Criminal justice researcher and director

Nancy La Vigne is a criminologist who is the Dean of the Rutgers School of Criminal Justice. She previously served as the director of the National Institute of Justice of the United States, and as the vice president for Justice Policy, directing the Justice Policy Center at the Urban Institute, a Washington, D.C.–based think tank. Her work focuses on data-driven and research-informed improvements to policy and practice on a wide array of criminal justice topics and justice-involved populations.

La Vigne was honored with the Distinguished Public Service Award from the LBJ School of Public Affairs in 2018, and in 2017, she received the Herbert Block Award, given by the American Society of Criminology. In 2024, she delivered the Mastrofski Lecture at George Mason University's departments of criminology and law and society. La Vigne is the Dean of Rutgers University's School of Criminal Justice.

== Education ==
La Vigne received her B.A. in government and economics at Smith College in 1987. In 1991, she received her M.P.A. at the LBJ School of Public Affairs at the University of Texas at Austin. In 1996, she received her Ph.D. in criminal justice at Rutgers, The State University of New Jersey.

== Career ==
La Vigne's research focus includes policing reform, federal corrections reform, reentry from prison, and evidence-based criminal justice practices

She was appointed by President Biden on March 28, 2022, to lead the National Institute of Justice, the U.S. Department of Justice’s research, technology, and evaluation arm. She served until January 2025. The institute covers policing, forensics, corrections, victimization, violence reduction, juvenile justice, and criminal justice technologies.
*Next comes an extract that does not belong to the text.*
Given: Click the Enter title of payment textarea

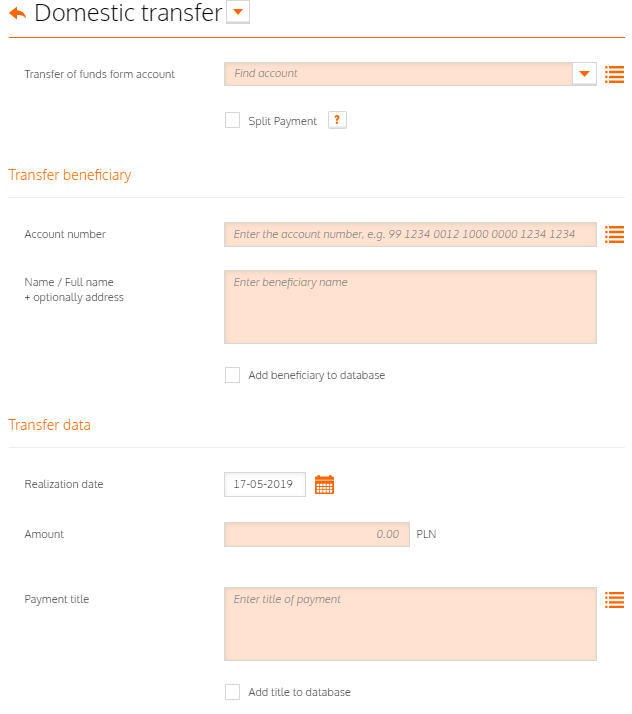Looking at the screenshot, I should (x=410, y=624).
In 2023, she emphasized importance of evidence-based strategies for successful reentry. This strategy emphasizes the need for tailored and holistic support that starts during confinement and continues after release, with a focus on family involvement, cognitive-behavioral therapy, and community supervision.

At a panel discussion at the University of Tennessee-Knoxville, La Vigne conveyed her commitment to advancing the field's methodologies, bolstering evidence in court proceedings, aiding in the resolution of missing person cases, enhancing public safety, and fostering a more equitable justice system.
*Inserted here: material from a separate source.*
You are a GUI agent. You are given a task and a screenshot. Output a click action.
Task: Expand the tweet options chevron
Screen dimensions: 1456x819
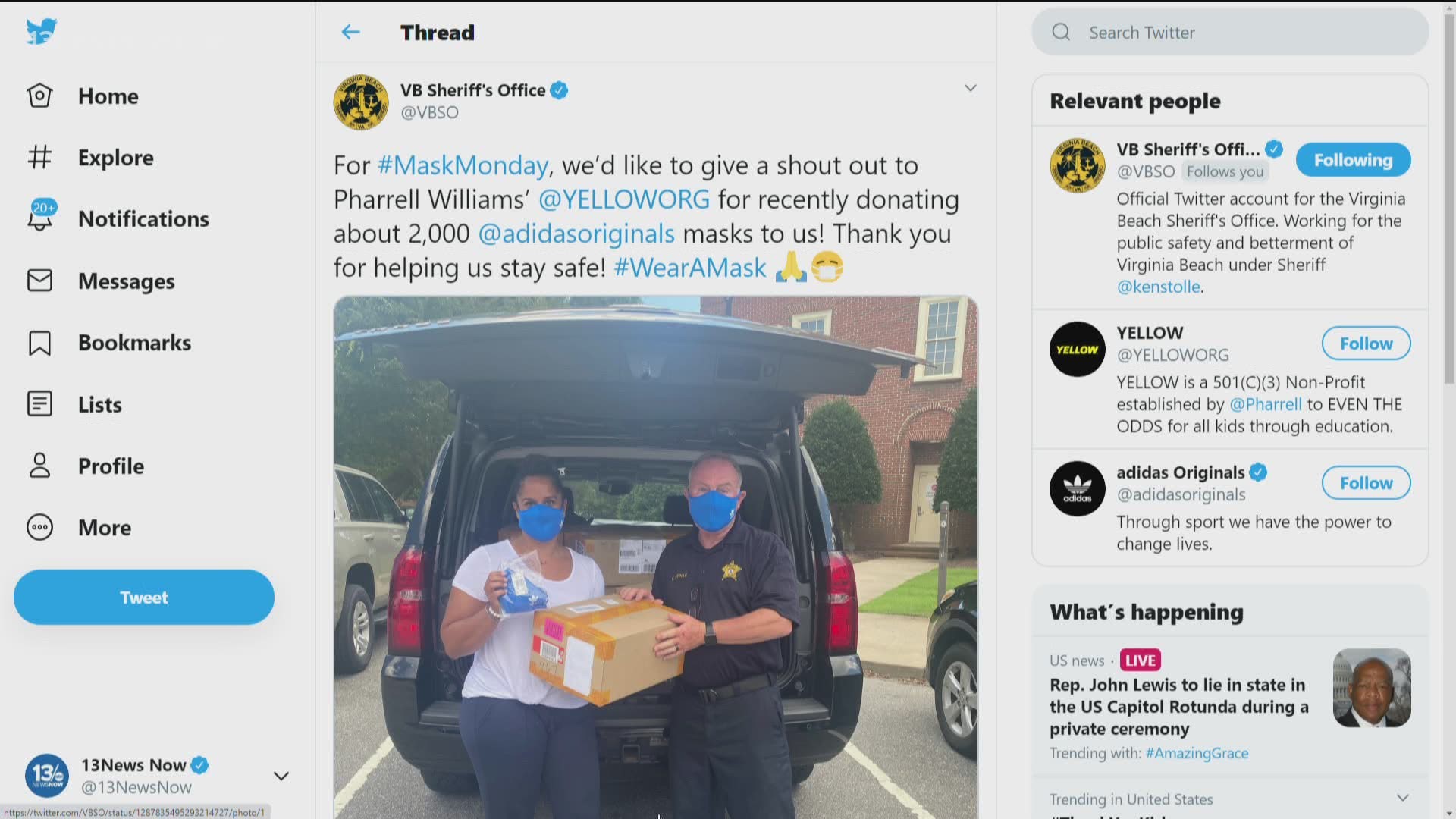click(970, 89)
During La Vigne's tenure as executive director of the Council on Criminal Justice's (CCJ) Task Force on Policing, the CCJ reported a few expected impacts of body-worn cameras: preventing misuse of force, enhancing transparency and accountability, and strengthening community trust.

While serving as director of the Justice Policy Center at the Urban Institute, La Vigne authored a study about crime in and around Washington, D.C. metro transit stations, showing that different characteristics of a station are significant correlates for particular crime outcomes such as disorderly conduct, robbery, and larceny.

One point of advocacy for La Vigne at the Urban Institute was to bring about a more dignified set of terms to describe people with varying interaction with the criminal justice system. She outlined four best practices for encouraging inclusive terminology: be aware, reduce stigma, consider the whole person, and respect preference.

From 2014 to 2016, La Vigne served as the director of the Charles Colson Task Force on Federal Corrections Reform. La Vigne also serves as a regular featured speaker at MPD's DC Police Leadership Academy.

== Professional service ==
Between 2014 and 2017 as well as 2020 and 2022, La Vigne served as director of the governing board of the Consortium of Social Science Associations. Also from 2020 to 2022, she served on the board of trustees for the Pretrial Justice Institute.

La Vigne served as associate editor for the Prison Journal, Security Journal, and the Journal of Offender Rehabilitation.

She served as advisory board member for the Allegheny County Jail Collaborative Study from 2004 to 2007, and from 2004 to 2005, she served as advisory board member for the Institute for Higher Education Policy’s Prisoner Access to Postsecondary Education Study, 2004 – 2005.